Problem statement » What is asked for is the whole listing, given again word for word.
(Task input begins)
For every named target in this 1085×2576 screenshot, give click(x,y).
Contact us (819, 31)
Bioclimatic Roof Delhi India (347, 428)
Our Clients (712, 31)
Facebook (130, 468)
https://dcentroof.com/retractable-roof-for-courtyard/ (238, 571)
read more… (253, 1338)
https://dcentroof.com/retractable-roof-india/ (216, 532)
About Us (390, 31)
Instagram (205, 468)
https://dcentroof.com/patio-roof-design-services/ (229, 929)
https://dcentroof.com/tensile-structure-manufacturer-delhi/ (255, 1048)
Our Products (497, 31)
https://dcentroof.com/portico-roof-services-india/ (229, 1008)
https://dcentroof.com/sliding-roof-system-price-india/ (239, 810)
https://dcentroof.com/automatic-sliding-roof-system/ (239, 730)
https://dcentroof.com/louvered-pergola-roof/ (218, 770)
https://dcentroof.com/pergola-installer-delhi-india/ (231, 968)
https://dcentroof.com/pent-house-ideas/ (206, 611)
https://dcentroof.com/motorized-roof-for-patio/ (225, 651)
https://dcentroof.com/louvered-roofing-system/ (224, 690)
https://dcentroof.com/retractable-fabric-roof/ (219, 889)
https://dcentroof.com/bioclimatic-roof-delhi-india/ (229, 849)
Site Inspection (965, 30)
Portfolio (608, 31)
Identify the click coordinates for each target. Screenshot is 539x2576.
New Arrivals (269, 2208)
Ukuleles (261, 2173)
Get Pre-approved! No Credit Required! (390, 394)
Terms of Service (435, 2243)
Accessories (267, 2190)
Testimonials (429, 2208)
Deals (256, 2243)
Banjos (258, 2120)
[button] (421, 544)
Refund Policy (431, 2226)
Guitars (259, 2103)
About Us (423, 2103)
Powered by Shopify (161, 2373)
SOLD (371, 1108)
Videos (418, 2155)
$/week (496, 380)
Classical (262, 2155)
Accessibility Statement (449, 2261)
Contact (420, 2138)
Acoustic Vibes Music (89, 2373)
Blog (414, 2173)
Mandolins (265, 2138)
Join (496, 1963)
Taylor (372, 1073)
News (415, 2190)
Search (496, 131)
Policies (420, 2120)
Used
(Task input ends)
Task answer »
For every named target in this 1085×2576 screenshot, give click(x,y).
Contact us (819, 31)
Bioclimatic Roof Delhi India (347, 428)
Our Clients (712, 31)
Facebook (130, 468)
https://dcentroof.com/retractable-roof-for-courtyard/ (238, 571)
read more… (253, 1338)
https://dcentroof.com/retractable-roof-india/ (216, 532)
About Us (390, 31)
Instagram (205, 468)
https://dcentroof.com/patio-roof-design-services/ (229, 929)
https://dcentroof.com/tensile-structure-manufacturer-delhi/ (255, 1048)
Our Products (497, 31)
https://dcentroof.com/portico-roof-services-india/ (229, 1008)
https://dcentroof.com/sliding-roof-system-price-india/ (239, 810)
https://dcentroof.com/automatic-sliding-roof-system/ (239, 730)
https://dcentroof.com/louvered-pergola-roof/ (218, 770)
https://dcentroof.com/pergola-installer-delhi-india/ (231, 968)
https://dcentroof.com/pent-house-ideas/ (206, 611)
https://dcentroof.com/motorized-roof-for-patio/ (225, 651)
https://dcentroof.com/louvered-roofing-system/ (224, 690)
https://dcentroof.com/retractable-fabric-roof/ (219, 889)
https://dcentroof.com/bioclimatic-roof-delhi-india/ (229, 849)
Site Inspection (965, 30)
Portfolio (608, 31)
Identify the click coordinates for each target. Screenshot is 539x2576.
New Arrivals (269, 2208)
Ukuleles (261, 2173)
Get Pre-approved! No Credit Required! (390, 394)
Terms of Service (435, 2243)
Accessories (267, 2190)
Testimonials (429, 2208)
Deals (256, 2243)
Banjos (258, 2120)
[button] (421, 544)
Refund Policy (431, 2226)
Guitars (259, 2103)
About Us (423, 2103)
Powered by Shopify (161, 2373)
SOLD (371, 1108)
Videos (418, 2155)
$/week (496, 380)
Classical (262, 2155)
Accessibility Statement (449, 2261)
Contact (420, 2138)
Acoustic Vibes Music (89, 2373)
Blog (414, 2173)
Mandolins (265, 2138)
Join (496, 1963)
Taylor (372, 1073)
News (415, 2190)
Search (496, 131)
Policies (420, 2120)
Used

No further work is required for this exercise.